-- Start of DOCUMENT PASSAGE --

My Solution to Topic Chapter 8 Median Mean

Hello crustaceans :crab:, this is my 2nd day learning rust and I pretty much finally reached chapter 8. So I was looking for solutions to check if my code was right but didn't find any so here ya go. I'm actually open for criticism and ideas. I know my code isn't as fancy or anything like that. I came from TS btw.

use std::collections::HashMap;

fn main() {
    // 1.
    {
        // List of integers : Vectors
        let list_1 = vec![7, 23, 12, 7, 56, 89, 12, 45, 23, 7, 90, 56, 12, 89, 23];
        let list_2 = vec![2, 53, 34, 64, 23, 0];

        // Median
        println!("medium: {:?}", median(&list_1));
        println!("medium: {:?}", median(&list_2));

        // Mode
        println!("mode: {:?}", mode(&list_1));
        println!("mode: {:?}", mode(&list_2));
    }
}

fn median(list: &Vec<i32>) -> Option<i32> {
    // Sort
    let mut list = list.clone();
    let len = list.len();
    list.sort_unstable();
    println!("{:?}", list);
    if len % 2 == 0 {
        let (a, b) = {
            let mid = len / 2;
            (mid, mid - 1) // {-, -, -, -} <== get indexes [1, 2]
        };

        let num1 = list.get(a);
        let num2 = list.get(b);

        match (num1, num2) {
            (Some(num1), Some(num2)) => Some((num1 + num2) / 2),
            _ => None,
        }
    } else {
        let num = (len / 2) + 1;
        let mid = list.get(num);

        if let Some(a) = mid {
            Some(*a)
        } else {
            None
        }
    }
}

fn mode(list: &Vec<i32>) -> Vec<i32> {
    let mut map = HashMap::new();

    for &num in list {
        let count = map.entry(num).or_insert(0);
        *count += 1;
    }
    // Find the maximum value in the HashMap
    let max_value = map.values().cloned().max().unwrap_or(0);

    // Collect all keys with the maximum value
    let mut modes = Vec::new();
    for (&key, &value) in &map {
        if value == max_value {
            modes.push(key);
        }
    }

    modes
}

//* Pointers:
//1. Given a list of integers, use a vector and return the median (when sorted, the value in the middle position) and;
//   mode (the value that occurs most often; a hash map will be helpful here) of the list.

//2. Convert strings to pig latin. The first consonant of each word is moved to the end of the word and “ay” is added, so “first” becomes “irst-fay.” Words that start with a vowel have “hay” added to the end instead (“apple” becomes “apple-hay”). Keep in mind the details about UTF-8 encoding!

//3. Using a hash map and vectors, create a text interface to allow a user to add employee names to a department in a company. For example, “Add Sally to Engineering” or “Add Amir to Sales.” Then let the user retrieve a list of all people in a department or all people in the company by department, sorted alphabetically.
1 Like

Use clippy :wink:

    Checking playground v0.0.1 (/playground)

-- End of DOCUMENT PASSAGE --
-- Start of INFORMATION SUPPLIED --

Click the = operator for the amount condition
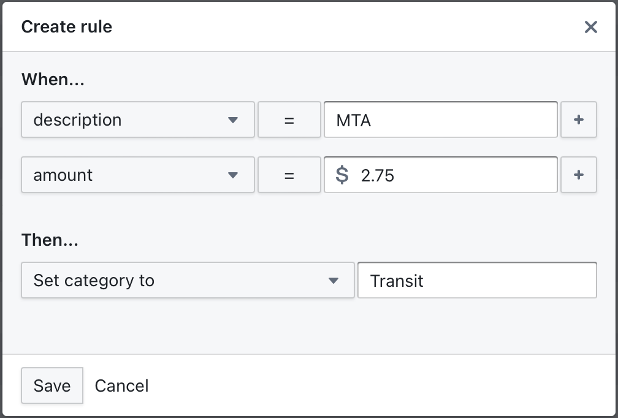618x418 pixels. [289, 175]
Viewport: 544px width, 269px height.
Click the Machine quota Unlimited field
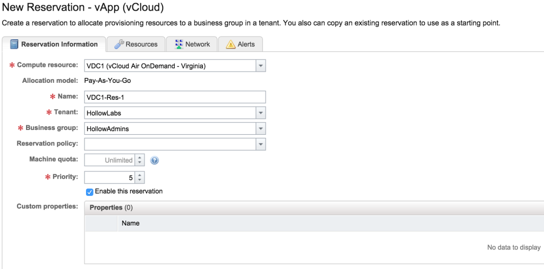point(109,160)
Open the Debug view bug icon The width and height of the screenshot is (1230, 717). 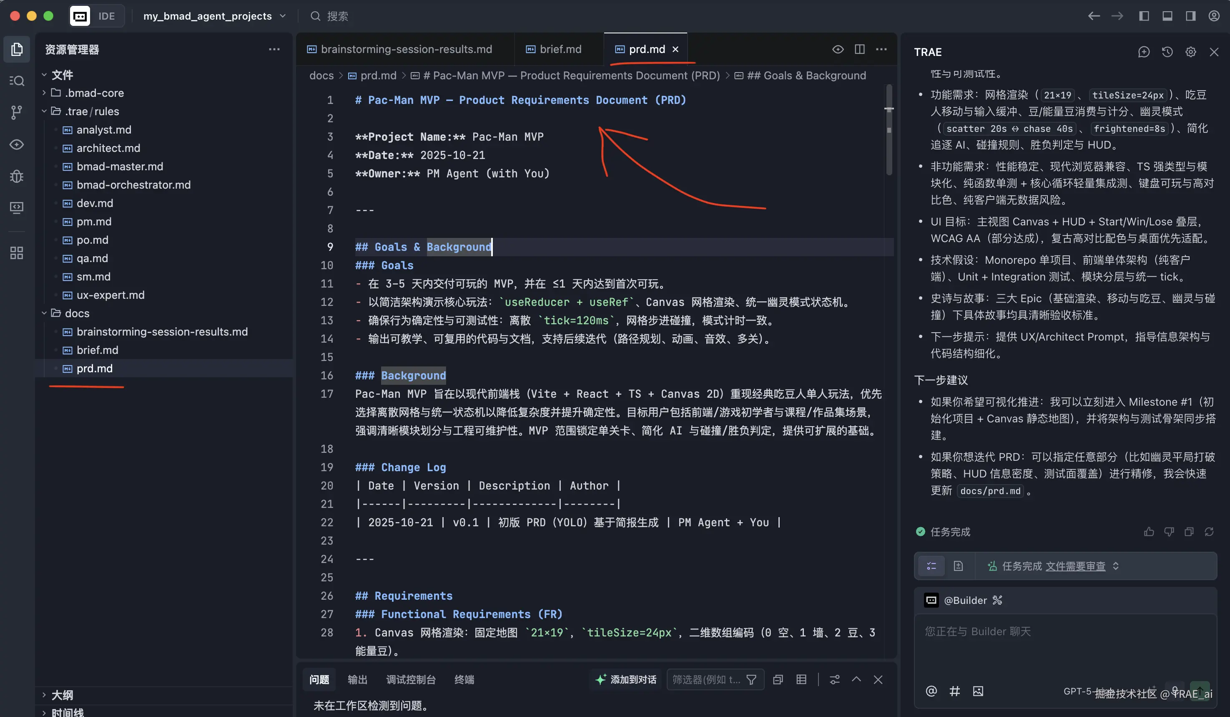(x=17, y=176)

-- End of INFORMATION SUPPLIED --
-- Start of INFORMATION SUPPLIED --

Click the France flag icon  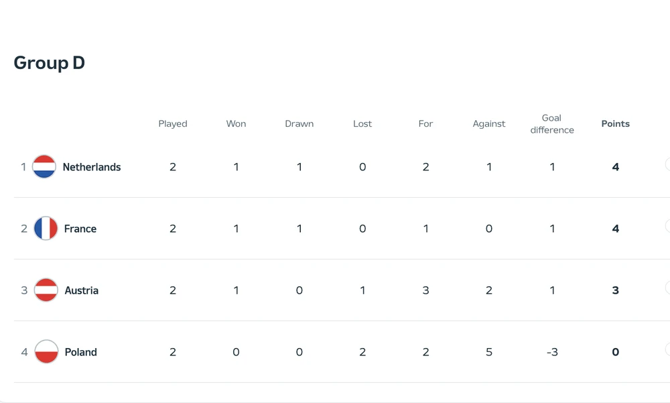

-- End of INFORMATION SUPPLIED --

TASK LIST →
a – Please answer these questions about the Rust forum thread, marking each answer to match its question.
(i) What language did the poster come from?
(ii) What tool does the reply suggest using?
(iii) In the pig latin exercise, what does "apple" become?
b – Extend the Rust forum thread beyond its last line.

REPLIES →
a –
(i) TS
(ii) clippy
(iii) "apple-hay"

b –
warning: writing `&Vec` instead of `&[_]` involves a new object where a slice will do
  --> src/main.rs:20:17
   |
20 | fn median(list: &Vec<i32>) -> Option<i32> {
   |                 ^^^^^^^^^
   |
   = help: for further information visit https://rust-lang.github.io/rust-clippy/master/index.html#ptr_arg
   = note: `#[warn(clippy::ptr_arg)]` on by default
help: change this to
   |
20 ~ fn median(list: &[i32]) -> Option<i32> {
21 |     // Sort
22 ~     let mut list = list.to_owned();
   |

warning: manual implementation of `Option::map`
  --> src/main.rs:43:9
   |
43 | /         if let Some(a) = mid {
44 | |             Some(*a)
45 | |         } else {
46 | |             None
47 | |         }
   | |_________^ help: try: `mid.map(|a| *a)`
   |
   = help: for further information visit https://rust-lang.github.io/rust-clippy/master/index.html#manual_map
   = note: `#[warn(clippy::manual_map)]` on by default
3 Likes

For more efficient median calculation, making use of a dedicated O(n) algorithm like <[T]>::select_nth_unstable could be useful, instead of full sorting.


But let’s stay with your implementation and look at it more closely: Your usage of list.get(…) in median is weird. It is written as if the get calls could ever fail, and perhaps they can, let’s check the edge cases…

vec![] - nope, that straight out panics (in debug mode) from integer underflow
vec![1] - that returns None
vec![2, 4] - returns Some(3), that’s good
vec![2, 4, 6] - returns Some(6), that’s incorrect

well… these already highlight some debugging left to do… once you handle the cases that can faul (only empty vec should return None), then indexing can be done in a way that would panic if the indexes are wrong, so you can catch your program bugs more easily. In case of indexing, this means you can just use list[…] instead of list.get(…) then; also spares a few match statements (and it would differently resolve the part where clippy already complained about a match above).


Regarding mode, same thing clippy points out for median, use a &[i32] parameter instead of &Vec<i32>. Then, the code is quite alright; I’d use copied instead of cloned in

-   let max_value = map.values().cloned().max().unwrap_or(0);
+   let max_value = map.values().copied().max().unwrap_or(0);

because that makes it more clear that no potentially expensive cloning is happening.

Then, to “collect all keys”, you could use the collect method. For example with filter and map

    map.iter()
        .filter(|(_, &v)| v == max_value)
        .map(|(&k, _)| k)
        .collect()

or with filter_map and then

    map.iter()
        .filter_map(|(&k, &v)| (v == max_value).then(|| k))
        .collect()
3 Likes

woah woah, where is that? it didn't show up on my vscode

noted! I'll try fixing it up. I kinda rushed it last night. thanks btw. and I'll try clippy!!

On the command line, that's cargo clippy. But you can also get it into vscode with rust-analyzer.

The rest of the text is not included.